- Work request -
Among the entries below, which lines include the string "computer"? Show each one.

- Input records -
______

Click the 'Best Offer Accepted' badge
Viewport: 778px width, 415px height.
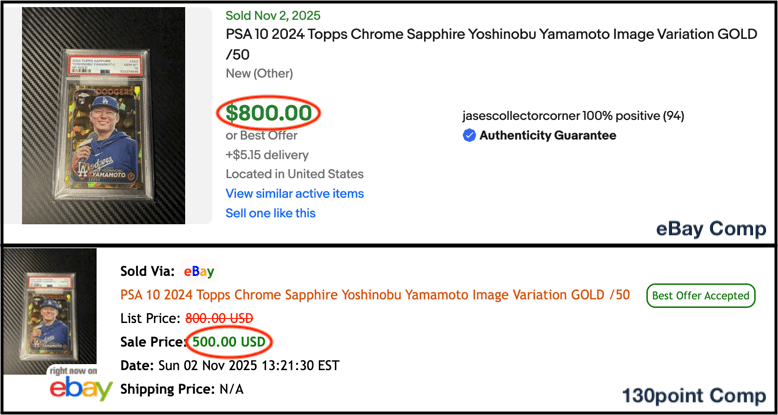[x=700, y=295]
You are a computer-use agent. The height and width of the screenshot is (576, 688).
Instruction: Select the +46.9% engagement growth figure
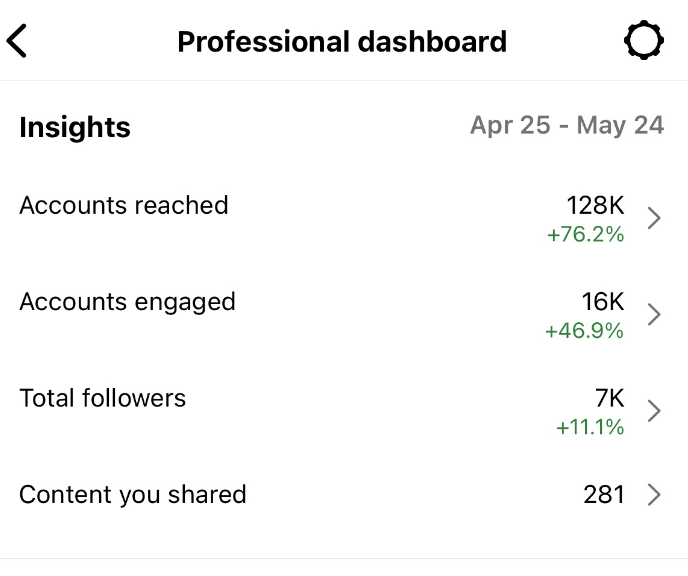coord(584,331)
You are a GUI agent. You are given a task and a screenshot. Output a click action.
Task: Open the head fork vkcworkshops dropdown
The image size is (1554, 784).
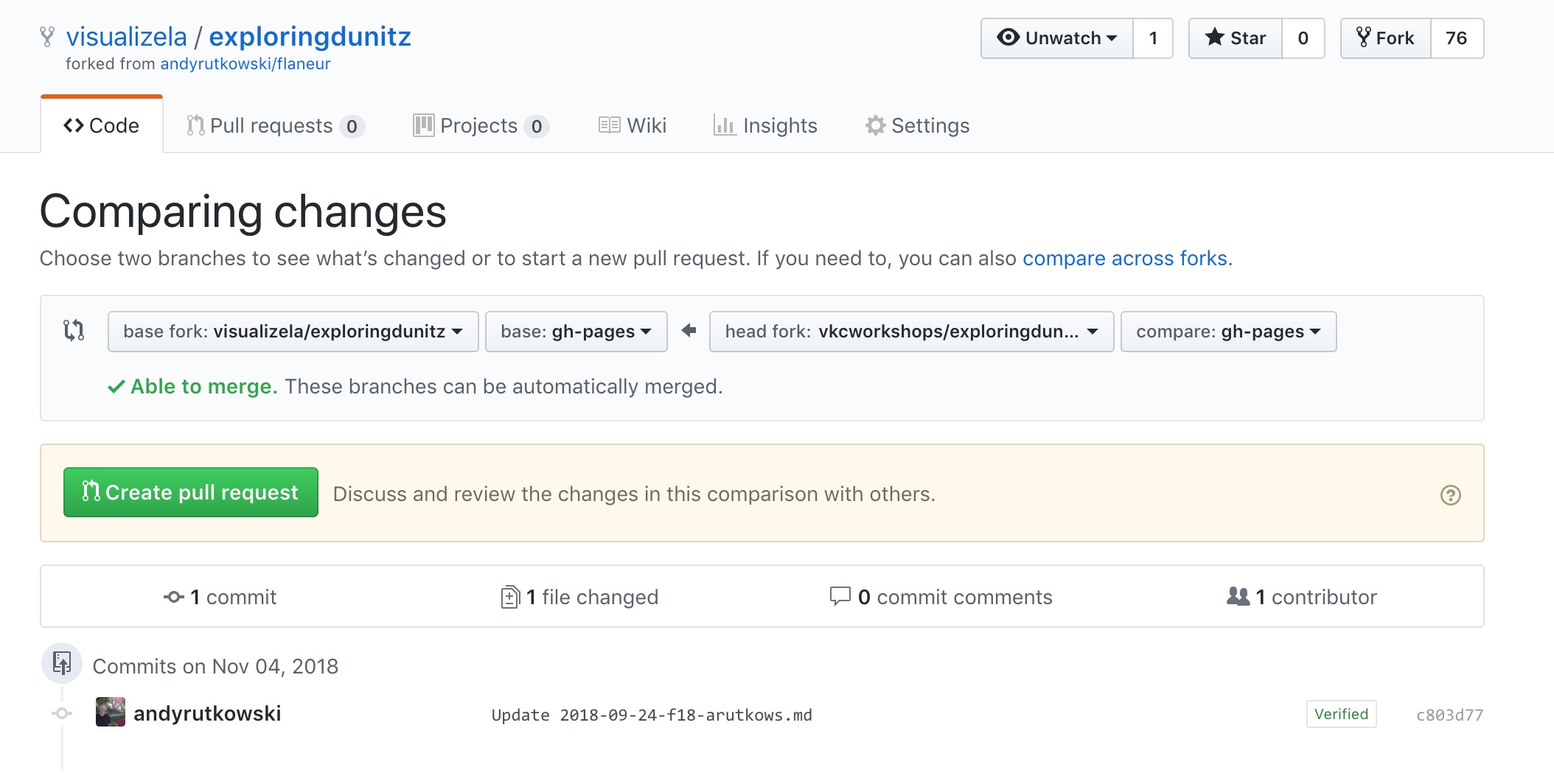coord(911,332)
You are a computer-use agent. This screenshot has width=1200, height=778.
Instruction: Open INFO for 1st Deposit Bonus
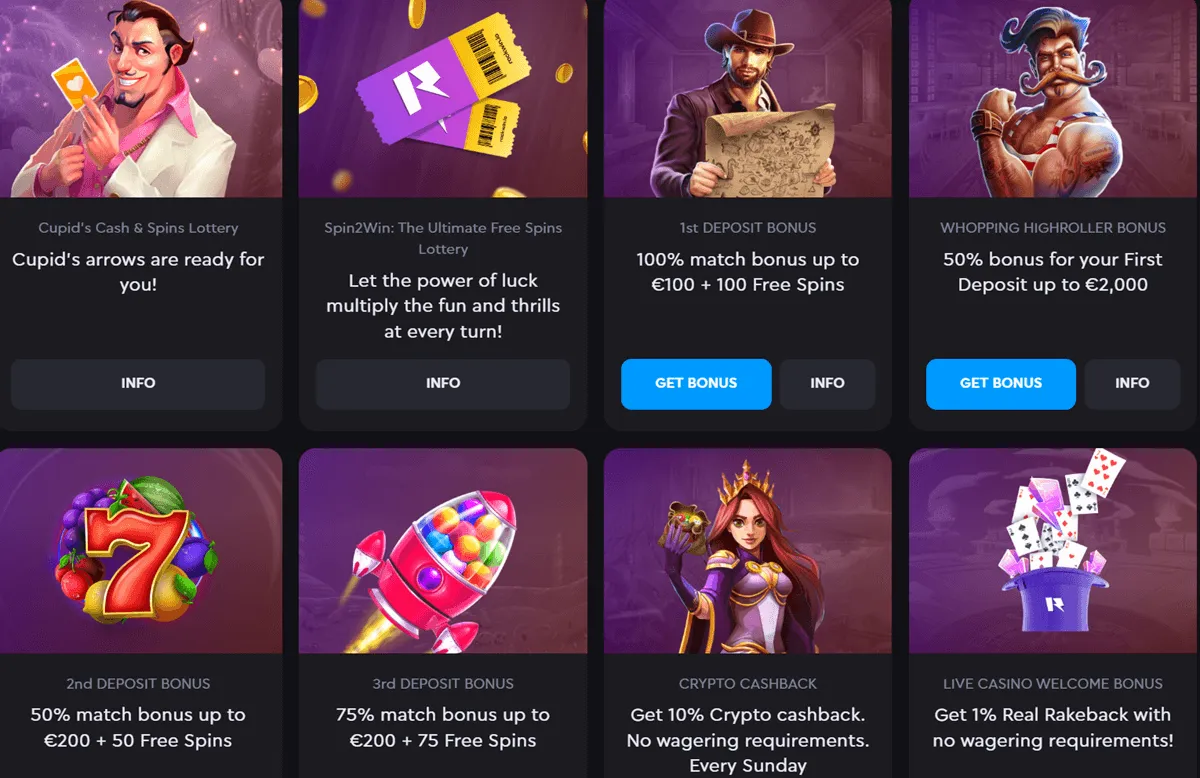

______

- Solved problem -
You are a computer-use agent. The height and width of the screenshot is (576, 688).
You are a computer-use agent. This screenshot has width=1200, height=778.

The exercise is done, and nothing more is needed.